Biographie courte et informations sur Françoise Dolto
Françoise Dolto est né le 6 novembre 1908 à Paris et a grandi dans une famille catholique et conservatrice. Elle a exercé comme médecin et psychanalyste, en se spécialisant très tôt dans la psychanalyse infantile. Elle a combiné une écoute attentive avec un langage adapté aux enfants. Après avoir suivi une cure avec René Laforgue, elle a élaboré sa méthode en médecine pédiatrique et a soutenu sa thèse en 1939. Proche de Jacques Lacan, elle a partagé ses idées à travers des écrits et des émissions radiophoniques, ce qui a permis de rendre la psychanalyse accessible au grand public. Françoise Dolto est morte le 25 août 1988 à Paris.
- Il faut une très grande maturité pour être capable d’être parent, car cela implique d’être conscient que ce n’est pas une situation de pouvoir, mais une situation de devoir, et qu’on n’a aucun droit à attendre en échange.
- Marie est la représentation chez une femme de la totale réceptivité à Dieu à l’état de veille. Joseph est la représentation de la totale réceptivité à la parole de Dieu à l’état de sommeil.
- Finalement l’adolescence se vit à la fois comme un exil et comme une initiation au terme de cet exil.
- Ce n’est pas éviter l’enfant de chair qui est important, c’est porter des enfants de coeur et d’esprit.
- Notre rôle, à nous psychanalystes, n’est pas de rester dans notre tour d’ivoire, mais de faire comprendre à l’ensemble de la population, et particulièrement aux adultes chargés de la formation des jeunes, l’aide que peut apporter la psychanalyse pour des enfants en grandes difficultés intellectuelles, caractérielles et sociales.
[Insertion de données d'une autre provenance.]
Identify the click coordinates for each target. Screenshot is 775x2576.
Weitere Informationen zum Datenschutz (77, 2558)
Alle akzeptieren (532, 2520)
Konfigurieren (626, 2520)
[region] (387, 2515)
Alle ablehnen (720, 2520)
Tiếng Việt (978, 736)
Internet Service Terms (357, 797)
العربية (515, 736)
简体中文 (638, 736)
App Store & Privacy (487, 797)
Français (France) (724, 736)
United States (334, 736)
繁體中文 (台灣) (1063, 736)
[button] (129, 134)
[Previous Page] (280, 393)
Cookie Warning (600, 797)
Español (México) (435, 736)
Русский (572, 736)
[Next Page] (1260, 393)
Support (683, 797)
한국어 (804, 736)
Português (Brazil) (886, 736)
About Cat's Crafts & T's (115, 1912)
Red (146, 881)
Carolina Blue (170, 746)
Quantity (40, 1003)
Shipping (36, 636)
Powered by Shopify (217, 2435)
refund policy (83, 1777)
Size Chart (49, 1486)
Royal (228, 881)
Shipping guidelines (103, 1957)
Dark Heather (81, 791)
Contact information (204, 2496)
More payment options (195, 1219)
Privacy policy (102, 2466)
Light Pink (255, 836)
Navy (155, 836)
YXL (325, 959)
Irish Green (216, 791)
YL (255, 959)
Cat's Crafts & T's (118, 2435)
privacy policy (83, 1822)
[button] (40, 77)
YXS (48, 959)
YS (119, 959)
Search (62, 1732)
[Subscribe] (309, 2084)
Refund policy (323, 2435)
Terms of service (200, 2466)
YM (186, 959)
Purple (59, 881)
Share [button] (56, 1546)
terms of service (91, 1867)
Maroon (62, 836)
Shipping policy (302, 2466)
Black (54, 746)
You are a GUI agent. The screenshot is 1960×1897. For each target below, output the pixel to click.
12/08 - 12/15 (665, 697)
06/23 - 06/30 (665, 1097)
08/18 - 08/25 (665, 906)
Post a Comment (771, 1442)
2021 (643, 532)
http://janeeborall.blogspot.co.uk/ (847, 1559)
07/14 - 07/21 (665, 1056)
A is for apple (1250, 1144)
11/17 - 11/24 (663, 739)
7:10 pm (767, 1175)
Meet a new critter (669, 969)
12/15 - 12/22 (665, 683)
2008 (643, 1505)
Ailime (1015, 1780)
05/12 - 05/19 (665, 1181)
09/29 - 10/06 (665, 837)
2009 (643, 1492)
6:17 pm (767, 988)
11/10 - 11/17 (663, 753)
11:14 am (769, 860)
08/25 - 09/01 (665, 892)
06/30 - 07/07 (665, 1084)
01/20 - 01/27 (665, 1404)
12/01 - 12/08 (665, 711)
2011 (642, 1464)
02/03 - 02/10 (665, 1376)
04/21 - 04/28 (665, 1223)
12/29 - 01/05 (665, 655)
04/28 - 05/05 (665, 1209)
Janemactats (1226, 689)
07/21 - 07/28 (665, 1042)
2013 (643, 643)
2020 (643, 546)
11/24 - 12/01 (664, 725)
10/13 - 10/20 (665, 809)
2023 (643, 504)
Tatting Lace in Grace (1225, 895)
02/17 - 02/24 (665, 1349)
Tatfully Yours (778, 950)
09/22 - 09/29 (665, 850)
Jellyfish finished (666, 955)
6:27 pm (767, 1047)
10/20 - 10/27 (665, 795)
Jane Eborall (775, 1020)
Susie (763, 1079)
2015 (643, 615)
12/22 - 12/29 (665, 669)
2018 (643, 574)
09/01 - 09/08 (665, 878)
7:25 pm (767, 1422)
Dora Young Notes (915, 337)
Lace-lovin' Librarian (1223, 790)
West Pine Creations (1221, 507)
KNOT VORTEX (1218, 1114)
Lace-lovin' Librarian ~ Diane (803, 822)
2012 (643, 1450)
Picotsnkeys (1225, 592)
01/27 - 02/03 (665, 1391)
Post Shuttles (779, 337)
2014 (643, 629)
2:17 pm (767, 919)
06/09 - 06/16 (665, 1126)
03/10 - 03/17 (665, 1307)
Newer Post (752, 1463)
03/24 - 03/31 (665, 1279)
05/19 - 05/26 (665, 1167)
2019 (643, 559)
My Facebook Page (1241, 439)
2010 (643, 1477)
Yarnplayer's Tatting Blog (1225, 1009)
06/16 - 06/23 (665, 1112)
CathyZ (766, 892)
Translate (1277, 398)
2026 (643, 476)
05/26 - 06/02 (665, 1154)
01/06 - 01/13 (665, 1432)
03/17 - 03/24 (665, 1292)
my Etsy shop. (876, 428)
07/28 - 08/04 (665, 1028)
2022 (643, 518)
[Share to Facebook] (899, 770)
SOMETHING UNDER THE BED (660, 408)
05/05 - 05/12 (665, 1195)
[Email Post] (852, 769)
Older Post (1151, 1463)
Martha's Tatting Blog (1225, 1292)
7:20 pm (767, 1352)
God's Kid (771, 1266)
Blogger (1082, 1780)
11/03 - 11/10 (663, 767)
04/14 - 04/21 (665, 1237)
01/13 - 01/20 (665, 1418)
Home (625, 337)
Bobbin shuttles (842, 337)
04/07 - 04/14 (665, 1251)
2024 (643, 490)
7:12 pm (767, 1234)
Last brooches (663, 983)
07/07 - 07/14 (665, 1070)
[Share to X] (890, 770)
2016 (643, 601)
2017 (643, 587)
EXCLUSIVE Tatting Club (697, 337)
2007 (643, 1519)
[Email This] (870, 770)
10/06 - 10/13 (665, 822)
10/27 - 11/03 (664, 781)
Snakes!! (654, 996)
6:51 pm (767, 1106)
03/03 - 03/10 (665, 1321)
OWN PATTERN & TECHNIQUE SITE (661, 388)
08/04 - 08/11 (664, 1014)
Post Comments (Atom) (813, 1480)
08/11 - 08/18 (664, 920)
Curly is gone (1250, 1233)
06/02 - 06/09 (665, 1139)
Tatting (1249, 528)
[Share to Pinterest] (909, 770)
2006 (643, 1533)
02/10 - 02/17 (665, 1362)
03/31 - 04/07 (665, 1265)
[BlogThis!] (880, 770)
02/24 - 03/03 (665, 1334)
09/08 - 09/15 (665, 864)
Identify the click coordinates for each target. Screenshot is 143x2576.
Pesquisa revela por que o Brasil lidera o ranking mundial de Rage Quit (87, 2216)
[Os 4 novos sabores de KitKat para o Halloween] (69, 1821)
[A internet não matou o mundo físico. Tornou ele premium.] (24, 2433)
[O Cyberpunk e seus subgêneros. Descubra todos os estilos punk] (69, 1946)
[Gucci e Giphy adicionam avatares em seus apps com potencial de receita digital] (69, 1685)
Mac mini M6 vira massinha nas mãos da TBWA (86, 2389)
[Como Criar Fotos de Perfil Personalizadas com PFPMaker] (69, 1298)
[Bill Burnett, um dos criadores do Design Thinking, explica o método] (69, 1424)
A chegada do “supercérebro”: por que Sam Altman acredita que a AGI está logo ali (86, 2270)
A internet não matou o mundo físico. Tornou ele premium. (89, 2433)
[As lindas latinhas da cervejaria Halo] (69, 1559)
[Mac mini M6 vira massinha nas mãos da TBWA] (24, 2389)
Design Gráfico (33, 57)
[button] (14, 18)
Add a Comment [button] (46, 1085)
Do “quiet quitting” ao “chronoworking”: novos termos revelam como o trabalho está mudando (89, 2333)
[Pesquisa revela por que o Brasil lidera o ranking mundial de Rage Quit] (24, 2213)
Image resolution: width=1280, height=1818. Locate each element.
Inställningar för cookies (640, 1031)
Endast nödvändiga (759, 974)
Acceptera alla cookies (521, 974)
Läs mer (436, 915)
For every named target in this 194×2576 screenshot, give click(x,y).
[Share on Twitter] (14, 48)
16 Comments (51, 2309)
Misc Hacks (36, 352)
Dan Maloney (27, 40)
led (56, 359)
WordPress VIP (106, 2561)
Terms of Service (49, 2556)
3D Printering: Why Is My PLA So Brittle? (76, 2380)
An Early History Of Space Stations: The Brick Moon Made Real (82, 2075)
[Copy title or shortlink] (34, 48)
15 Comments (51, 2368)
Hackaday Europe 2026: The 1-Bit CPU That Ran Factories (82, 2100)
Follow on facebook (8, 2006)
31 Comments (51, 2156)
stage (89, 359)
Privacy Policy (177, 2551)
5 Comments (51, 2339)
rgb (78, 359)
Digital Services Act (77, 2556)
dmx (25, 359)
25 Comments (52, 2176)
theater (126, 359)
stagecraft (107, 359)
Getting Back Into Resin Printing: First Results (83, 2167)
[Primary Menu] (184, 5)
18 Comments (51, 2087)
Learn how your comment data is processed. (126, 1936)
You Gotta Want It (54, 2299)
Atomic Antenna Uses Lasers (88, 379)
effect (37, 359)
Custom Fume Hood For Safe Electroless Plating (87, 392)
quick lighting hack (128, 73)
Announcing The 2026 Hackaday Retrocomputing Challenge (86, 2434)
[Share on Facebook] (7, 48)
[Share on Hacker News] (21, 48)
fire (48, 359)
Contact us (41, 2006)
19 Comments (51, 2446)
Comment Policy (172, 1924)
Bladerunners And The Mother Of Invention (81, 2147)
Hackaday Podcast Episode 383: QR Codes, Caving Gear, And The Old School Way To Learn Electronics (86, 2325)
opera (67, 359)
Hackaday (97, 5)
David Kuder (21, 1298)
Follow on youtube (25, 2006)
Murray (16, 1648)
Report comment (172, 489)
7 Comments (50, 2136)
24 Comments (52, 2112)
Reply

- Peut-être ce mot famille évoque-t-il pour vous la chaleur tiède et mélancolique d’un passé, ou bien la force du nombre des moyens d’action et de relations dont vous lui êtes redevable, une espérance, peut-être aussi un regret. Peut-être ce mot est-il pour vous synonyme d’étouffement, de charges écrasantes, de chape de plomb sur le coeur.
- L’adolescente nubile ne devient matrone que si on lui fait violence. Elle accède à sa vie de femme par une violence brutale. Jeune vierge hier, femme amphore le lendemain, s’opposant à la minceur de l’éphèbe.
- Les enfants sont les symptômes des parents.
- La maison représente allégoriquement la sécurité de l’enfant, à la fois dans son corps et dans les possibilités de relation de ce corps avec le monde, au sens large du terme.
- En chaque enfant, on l’ignore trop, naît et se développe le projet intuitif d’être considéré comme une (grande) personne. Aussi attend-il qu’on est à son égard le comportement et le respect que l’on a vis-à-vis d’un adulte. Il a raison.
- L’être humain qui crée sa solitude a besoin qu’on lui dise : Oui je t’aime malheureux.
- L’être humain qui souffre de solitude a besoin de savoir que cette souffrance ne lui est pas reprochée et qu’il est aimé même dans sa souffrance.
- Mettre des mots sur ce qu’on éprouve, aussi bien dans la tendresse que dans la haine, c’est cela qui est humain.
- Je crois que le jeune, beaucoup plus que des paroles, attend des actes... Ce qui importe, c’est l’exemple de vie.
- Quant aux enfants, ils doivent être enseignés à n’avoir aucun devoir vis-à-vis de leurs parents que celui de les assister dans leur vieillesse impuissante comme les parents assistent leurs enfants dans leur jeunesse impuissante.